Economic value-added method
Economic Value Added (EVA) is a consulting firm in the United States - Stern Stewart (Stern Stewart) as the evaluation of corporate performance in 1991, the 1990s developed into a new performance evaluation method. The economic value added is the net operating profit after tax minus the opportunity cost of capital income is the income remaining after all costs are deducted, is the after-tax operating profit minus the cost of debt and equity capital.
Currently, EVA is a measure of business performance is the most accurate scale, compared with the traditional accounting profits, focusing on capital costs, to more accurately measure and reflect the wealth of the shareholders, more truly reflect the business performance. If EVA performance is continuously increasing, it indicates a continuous increase of the company's market value and shareholder wealth continued to grow. It measures the the enterprise profit gained hurdle is higher than investors expected.
The main advantage of the EVA method is the cost of equity capital into the performance evaluation system, to overcome the traditional accounting indicators to ignore the defects of the cost of capital, can really reflect corporate performance.
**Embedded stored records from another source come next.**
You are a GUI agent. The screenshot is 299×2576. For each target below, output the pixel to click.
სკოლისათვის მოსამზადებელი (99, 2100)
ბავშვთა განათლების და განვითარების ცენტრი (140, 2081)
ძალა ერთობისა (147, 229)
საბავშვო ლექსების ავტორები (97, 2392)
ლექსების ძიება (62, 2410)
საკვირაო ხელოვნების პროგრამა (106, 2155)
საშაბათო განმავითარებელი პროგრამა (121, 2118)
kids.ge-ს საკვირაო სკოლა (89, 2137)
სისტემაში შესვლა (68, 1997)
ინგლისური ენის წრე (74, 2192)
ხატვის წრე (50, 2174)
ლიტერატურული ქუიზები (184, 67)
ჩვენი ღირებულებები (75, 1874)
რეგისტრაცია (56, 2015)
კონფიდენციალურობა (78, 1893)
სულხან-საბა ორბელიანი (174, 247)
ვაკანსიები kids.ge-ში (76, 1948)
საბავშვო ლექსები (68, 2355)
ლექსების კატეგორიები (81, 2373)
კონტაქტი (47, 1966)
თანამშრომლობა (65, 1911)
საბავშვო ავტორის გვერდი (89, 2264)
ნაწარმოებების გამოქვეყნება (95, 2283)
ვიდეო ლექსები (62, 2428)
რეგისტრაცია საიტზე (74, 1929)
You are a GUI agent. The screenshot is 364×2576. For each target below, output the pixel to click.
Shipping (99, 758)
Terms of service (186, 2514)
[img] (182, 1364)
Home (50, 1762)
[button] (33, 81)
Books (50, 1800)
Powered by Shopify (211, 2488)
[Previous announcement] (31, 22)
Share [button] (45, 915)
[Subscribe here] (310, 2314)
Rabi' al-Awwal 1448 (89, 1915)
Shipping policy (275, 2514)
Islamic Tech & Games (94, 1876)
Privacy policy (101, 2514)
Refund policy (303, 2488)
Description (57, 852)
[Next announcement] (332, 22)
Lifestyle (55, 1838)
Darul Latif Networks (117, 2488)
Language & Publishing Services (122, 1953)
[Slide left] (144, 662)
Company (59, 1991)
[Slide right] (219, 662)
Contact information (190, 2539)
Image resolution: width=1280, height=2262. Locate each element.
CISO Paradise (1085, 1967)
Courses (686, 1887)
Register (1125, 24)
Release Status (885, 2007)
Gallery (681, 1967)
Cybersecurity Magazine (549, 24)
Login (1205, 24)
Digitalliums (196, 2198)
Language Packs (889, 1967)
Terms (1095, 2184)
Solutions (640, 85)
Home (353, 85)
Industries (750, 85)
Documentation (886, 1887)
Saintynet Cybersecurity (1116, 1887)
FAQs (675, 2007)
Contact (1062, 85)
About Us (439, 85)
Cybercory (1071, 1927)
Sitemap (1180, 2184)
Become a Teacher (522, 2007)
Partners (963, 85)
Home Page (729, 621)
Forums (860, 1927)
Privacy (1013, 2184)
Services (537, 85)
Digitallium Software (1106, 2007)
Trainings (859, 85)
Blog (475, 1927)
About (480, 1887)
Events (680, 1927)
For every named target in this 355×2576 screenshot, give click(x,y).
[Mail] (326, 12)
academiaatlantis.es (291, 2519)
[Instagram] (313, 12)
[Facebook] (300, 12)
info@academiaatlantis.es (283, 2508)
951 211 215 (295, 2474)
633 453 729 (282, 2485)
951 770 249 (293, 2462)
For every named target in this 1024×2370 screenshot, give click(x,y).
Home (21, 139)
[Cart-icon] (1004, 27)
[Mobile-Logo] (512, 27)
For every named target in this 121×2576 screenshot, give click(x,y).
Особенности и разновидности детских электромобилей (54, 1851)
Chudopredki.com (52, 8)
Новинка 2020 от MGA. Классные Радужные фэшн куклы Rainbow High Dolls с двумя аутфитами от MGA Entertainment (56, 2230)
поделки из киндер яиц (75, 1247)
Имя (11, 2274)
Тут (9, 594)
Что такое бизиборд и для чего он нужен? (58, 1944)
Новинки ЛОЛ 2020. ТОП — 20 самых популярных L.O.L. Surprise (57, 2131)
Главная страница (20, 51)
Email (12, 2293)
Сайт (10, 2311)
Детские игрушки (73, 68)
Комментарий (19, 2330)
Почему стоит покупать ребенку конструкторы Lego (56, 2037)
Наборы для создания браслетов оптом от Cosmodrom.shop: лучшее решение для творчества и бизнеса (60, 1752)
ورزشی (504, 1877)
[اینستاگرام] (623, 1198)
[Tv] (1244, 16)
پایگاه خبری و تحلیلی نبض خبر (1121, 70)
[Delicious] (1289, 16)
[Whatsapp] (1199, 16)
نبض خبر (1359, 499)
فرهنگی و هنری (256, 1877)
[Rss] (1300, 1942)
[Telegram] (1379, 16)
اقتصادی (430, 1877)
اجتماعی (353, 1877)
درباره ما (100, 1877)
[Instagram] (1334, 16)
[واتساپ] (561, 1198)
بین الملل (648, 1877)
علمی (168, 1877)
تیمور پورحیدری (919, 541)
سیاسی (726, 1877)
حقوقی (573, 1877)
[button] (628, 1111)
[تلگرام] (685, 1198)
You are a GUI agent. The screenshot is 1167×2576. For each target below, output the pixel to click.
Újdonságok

The use of the capital asset pricing model, using different cost of capital for the different risk assets. However, EVA indicators there are some limitations: (1) EVA emphasis on practical results, makes managers reluctant to invest in innovative new products or training to develop new techniques; (2) the calculation of EVA adjustment procedure is more complex and not cost-effective principles; (3) EVA accounting adjustments to be too difficult, only as specific annual short-term performance evaluation, does not consider the time value and risk factors, is not conducive to enterprises of different sizes between performance comparison .
Third, the executives of listed companies pay system design
Executives of listed companies in China pay structure is relatively simple, they use a form of salary plus bonuses or annual salary system, income and short-term performance-related holdings is generally not. Wages in general has nothing to do with the executive's performance, performance-related bonuses and operators, will evaluate and reward operators conduct of operations over the past year, that is easy to breed corrupt conduct, short-term behavior or manipulative behavior, leading executives behavior of short-term , also lead to the domestic executives "59-year-old phenomenon," one of the reasons why.
 1/2    1 2 Next Last
Please consciously abide by Internet-related policies and regulations.
Tips: Log in to comment, the user name to enter comments directly from your personal space, so that more friends to meet you.